Max Boyes

Personal information
- Nationality: British (English)
- Born: 6 May 1934 Lincoln, Lincolnshire, England
- Died: 2 May 2022 (aged 87)
- Height: 178 cm (5 ft 10 in)
- Weight: 67 kg (148 lb)

Sport
- Sport: Track and field
- Event: 400 metres hurdles
- Club: Royal Navy AC

= Max Boyes =

British hurdler (1934–2022)

Max Boyes (6 May 1934 - 2 May 2022) was a British hurdler who competed at the 1960 Summer Olympics.

== Biography ==
Boyes was educated at the Horncastle Grammar School in Lincolnshire, where he played cricket and football.

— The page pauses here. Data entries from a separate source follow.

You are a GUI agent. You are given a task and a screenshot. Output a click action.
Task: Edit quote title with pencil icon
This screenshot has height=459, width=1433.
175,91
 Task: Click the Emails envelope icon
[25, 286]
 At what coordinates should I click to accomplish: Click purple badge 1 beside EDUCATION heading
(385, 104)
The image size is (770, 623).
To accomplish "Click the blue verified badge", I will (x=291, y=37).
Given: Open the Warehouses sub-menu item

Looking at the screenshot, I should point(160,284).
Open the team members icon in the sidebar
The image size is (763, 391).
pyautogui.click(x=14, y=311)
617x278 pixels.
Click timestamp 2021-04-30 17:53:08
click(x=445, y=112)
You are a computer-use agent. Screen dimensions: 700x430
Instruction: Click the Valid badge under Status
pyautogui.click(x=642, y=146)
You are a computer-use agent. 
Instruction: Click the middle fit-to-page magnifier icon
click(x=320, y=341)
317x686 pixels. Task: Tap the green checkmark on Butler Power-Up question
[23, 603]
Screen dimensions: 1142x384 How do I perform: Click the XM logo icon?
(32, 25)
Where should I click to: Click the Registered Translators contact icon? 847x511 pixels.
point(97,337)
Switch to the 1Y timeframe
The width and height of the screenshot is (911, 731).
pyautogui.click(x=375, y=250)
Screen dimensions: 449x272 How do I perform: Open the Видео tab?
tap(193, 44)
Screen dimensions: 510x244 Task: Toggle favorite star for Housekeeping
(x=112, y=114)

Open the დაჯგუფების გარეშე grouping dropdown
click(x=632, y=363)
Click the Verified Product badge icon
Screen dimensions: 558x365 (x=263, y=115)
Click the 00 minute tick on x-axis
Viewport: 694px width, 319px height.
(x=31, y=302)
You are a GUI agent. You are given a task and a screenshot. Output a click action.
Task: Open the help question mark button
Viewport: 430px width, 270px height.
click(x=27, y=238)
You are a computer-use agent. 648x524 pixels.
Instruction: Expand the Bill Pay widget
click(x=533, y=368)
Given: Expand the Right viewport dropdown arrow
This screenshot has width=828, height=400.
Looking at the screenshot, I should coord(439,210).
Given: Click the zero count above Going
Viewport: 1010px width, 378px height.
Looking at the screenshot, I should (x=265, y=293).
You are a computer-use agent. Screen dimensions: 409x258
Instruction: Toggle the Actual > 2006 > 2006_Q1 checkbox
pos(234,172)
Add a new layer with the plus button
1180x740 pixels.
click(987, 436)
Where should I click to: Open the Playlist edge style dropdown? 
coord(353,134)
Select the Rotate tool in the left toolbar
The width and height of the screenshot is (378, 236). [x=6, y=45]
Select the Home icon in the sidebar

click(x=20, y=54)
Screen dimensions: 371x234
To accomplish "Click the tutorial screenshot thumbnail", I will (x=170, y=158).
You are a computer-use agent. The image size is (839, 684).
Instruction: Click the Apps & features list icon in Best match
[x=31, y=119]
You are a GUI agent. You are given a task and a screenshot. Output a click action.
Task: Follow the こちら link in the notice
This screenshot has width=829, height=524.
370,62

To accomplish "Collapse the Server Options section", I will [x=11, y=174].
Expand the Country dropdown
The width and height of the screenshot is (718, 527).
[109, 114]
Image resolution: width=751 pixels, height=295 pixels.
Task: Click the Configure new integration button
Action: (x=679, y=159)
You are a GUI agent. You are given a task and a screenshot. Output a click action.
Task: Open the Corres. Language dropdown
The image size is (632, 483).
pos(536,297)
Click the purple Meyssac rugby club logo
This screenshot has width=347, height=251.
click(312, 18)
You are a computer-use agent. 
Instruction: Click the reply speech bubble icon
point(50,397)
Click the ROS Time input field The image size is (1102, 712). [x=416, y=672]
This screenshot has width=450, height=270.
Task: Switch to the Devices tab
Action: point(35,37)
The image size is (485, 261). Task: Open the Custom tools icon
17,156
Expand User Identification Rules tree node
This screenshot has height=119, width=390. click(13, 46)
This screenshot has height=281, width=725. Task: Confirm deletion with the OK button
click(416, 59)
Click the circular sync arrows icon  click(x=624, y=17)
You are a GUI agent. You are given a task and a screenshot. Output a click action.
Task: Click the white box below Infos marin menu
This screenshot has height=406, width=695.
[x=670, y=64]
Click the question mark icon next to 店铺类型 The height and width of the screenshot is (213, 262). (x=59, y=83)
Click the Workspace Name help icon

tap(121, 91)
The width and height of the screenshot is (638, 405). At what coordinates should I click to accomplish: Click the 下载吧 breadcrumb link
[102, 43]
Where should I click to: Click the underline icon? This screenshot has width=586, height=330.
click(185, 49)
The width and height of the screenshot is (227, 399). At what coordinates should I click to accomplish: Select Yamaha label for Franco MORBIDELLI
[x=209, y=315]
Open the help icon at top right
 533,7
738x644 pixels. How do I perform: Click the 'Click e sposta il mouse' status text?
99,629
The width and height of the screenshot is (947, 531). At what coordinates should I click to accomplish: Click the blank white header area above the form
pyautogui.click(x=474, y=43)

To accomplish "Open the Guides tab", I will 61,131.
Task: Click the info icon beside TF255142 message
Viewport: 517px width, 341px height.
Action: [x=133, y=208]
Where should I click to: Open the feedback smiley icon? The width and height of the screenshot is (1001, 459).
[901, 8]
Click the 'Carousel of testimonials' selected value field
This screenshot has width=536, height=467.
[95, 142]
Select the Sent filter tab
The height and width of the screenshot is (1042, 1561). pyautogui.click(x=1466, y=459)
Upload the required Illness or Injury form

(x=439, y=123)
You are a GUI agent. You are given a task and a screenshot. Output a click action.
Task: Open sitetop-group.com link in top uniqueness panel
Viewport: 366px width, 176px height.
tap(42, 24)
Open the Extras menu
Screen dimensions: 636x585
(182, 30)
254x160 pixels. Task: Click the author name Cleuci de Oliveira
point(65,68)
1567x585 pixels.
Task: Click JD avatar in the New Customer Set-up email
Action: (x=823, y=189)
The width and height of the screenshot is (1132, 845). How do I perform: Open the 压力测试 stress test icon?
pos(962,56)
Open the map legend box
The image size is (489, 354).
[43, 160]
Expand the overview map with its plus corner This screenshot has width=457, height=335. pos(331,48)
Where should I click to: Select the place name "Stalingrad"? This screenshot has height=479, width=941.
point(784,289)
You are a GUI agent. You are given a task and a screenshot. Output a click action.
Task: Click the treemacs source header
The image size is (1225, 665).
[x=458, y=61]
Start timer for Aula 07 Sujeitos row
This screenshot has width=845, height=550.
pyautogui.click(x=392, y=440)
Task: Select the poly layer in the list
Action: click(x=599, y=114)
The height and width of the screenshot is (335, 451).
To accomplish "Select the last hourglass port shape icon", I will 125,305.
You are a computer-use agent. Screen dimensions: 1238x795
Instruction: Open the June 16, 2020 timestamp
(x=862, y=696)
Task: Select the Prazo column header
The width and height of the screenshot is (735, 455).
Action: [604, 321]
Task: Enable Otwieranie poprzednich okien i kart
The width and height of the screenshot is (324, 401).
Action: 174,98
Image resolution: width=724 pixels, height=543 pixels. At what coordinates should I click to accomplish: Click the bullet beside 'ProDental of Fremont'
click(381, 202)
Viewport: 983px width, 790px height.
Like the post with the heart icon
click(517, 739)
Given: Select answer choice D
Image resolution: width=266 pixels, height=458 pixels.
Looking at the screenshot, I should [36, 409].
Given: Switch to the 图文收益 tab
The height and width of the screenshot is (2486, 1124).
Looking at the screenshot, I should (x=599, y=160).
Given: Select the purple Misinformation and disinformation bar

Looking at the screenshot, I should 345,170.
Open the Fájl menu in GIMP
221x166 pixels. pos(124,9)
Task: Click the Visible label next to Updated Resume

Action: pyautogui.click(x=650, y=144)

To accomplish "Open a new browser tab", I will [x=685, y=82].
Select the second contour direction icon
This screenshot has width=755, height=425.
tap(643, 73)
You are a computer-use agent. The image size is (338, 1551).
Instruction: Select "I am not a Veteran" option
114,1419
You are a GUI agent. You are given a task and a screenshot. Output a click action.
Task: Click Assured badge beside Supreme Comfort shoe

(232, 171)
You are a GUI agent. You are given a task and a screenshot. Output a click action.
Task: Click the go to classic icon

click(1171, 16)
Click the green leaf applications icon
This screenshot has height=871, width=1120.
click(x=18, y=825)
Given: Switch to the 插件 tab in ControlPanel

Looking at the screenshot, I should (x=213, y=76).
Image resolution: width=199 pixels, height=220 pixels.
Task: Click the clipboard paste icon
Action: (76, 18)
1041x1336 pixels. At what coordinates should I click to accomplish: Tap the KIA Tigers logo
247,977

After leaving school he joined the Royal Navy as a radio electrician.

In 1954 while stationed in Australia he won the Australian Services 440 yards championship and also won the Royal Navy championship five times between 1953 and 1959. Further success came when he won the 1958 Navy 440 yards hurdles title, Hampshire title in 1956, 1957 and 1958 and the Combined Services 440 yards title in 1959.

Boyes became the British 440 yards hurdles champion after winning the British AAA Championships title at the 1960 AAA Championships.

later that year at the 1960 Olympic Games in Rome, he represented Great Britain in the men's 400 metres hurdles.